Measuring digital success can help executives track value creation and prioritize where to focus next. Paradoxically, some companies find that high digital performance can steal their digital health over time.
The Challenges in Measuring Digital Success
Most companies are pursuing a digital agenda today, expecting, e.g., to boost revenue, lower costs, improve customer loyalty and strengthen market positions. Executives have a strong interest in following the progress of the digital agenda, in order to launch highly focused investments and perform corrective actions.
Tracking digital success poses several challenges:
- How do we measure how we are performing digitally now and over time?
- How do we measure that we are proactively doing what is needed to stay "digitally healthy" in the future?
- How do we maximise business value creation by focusing on the right digital initiatives?
The Difference Between Digital Performance & Digital Health
Performance and health are two different things. An athlete can have a high performance one day, while ignoring his/her long term health, maybe even pushing his/her abilities at the expense of serious injuries. Likewise being healthy does not guarantee a high athletic performance.
These concepts are also valid for organisations that create value by becoming more digital.
Digital Performance is the company's current ability to use digital to deliver tangible results. Performance indicators track the outcome of using digital solutions in all aspects of the business.
Digital Health is the company's underlying capabilities to support future digital success. Health indicators measure to which degree the intrinsics are in place to enable high digital performance in the future.
Together they make up Digital Success: Digital Success = Digital Performance + Digital Health.
Illustration A. The definition of Digital Success. Source: Oleto Associates
Example 1 - High digital health not reflected in digital performance
One pension company spent the last 3 years ramping up their internal digital capabilities. They cleaned up their data and application architecture, automated policy management processes and developed a business strategy aiming to beat competitors using new digital solutions. However, to this day their digital performance is low. Customers still interact with the company using dated webpages and there is little use of customer data in pension needs discussions. Furthermore, the company has kept both its manual and automated policy management processes, limiting the impact of the efforts.
Example 2 - Digital performance on unhealthy foundation
A telecom company wanted to increase consumer retention and launch new B2C product bundles. They were successful in rapidly modernising their online self services, adding the possibility to, e.g., order mobile subscriptions and manage broadband subscriptions. They did this with a costly workaround moving relevant data into a temporary place and hiring a digital marketing agency to rapidly build a portal. However, years of neglecting digital health issues, such as low quality of applications and data architecture, technology obsoleteness and losing key IT talent, made new product bundles impossible to launch within one year. Today, the company continues to make architectural workarounds that deteriorate the underlying digital health.
Example 3 - High digital performance and health
A retailer realised that it needed to improve its online sales as sales in stores were declining.

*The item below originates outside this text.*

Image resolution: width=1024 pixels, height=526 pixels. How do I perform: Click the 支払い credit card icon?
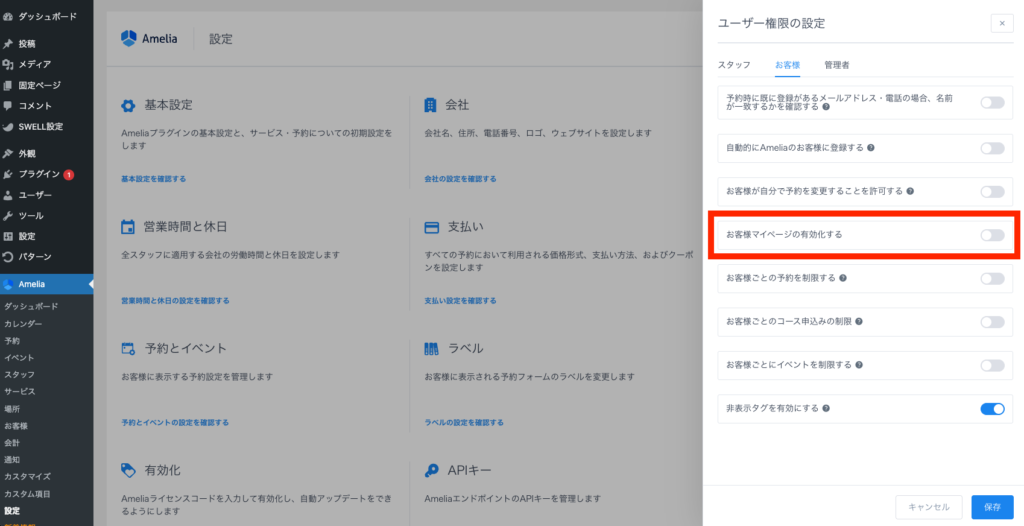click(431, 227)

The company decided to renew its entire systems foundation and migrate to the cloud at the same time. This created the opportunity to design a healthy setup from day one and reap the performance benefits quickly (increased sales), as customers were changing their channel preferences. Today the company is very focused on retaining its high digital health and established a governance body to ensure data and systems are high quality, in use and do not overlap.
How to Measure Digital Success
Digital success can be tracked by measuring Digital Performance and Digital Health using the indicators in Illustration B. This model has been developed by Oleto Associates through a series of digital transformations engagements.
Illustration B: Oleto Associates' digital success model. Is supported by detailed metrics, available upon request. Several industry variants exist.
We recommend the following approach:
- Perform an initial success/maturity assessment performed by the top team members (typically 1 hour per CXO). This should cover both Digital Performance and Digital Health. Several industry variants exist.
- Decide on which areas to perform a detailed assessment for with supporting data.
- Identify gaps and evaluate cost, benefits and risks to close them.
- Prioritise focus areas.
- Assess again (at least every 3 months)
Digital has become a broad term for executing many kinds of technology backed business initiatives in companies. By using a structured assessment approach it is easier for executives to track the progress and therefore also the value creation, ultimately leading to more digital success.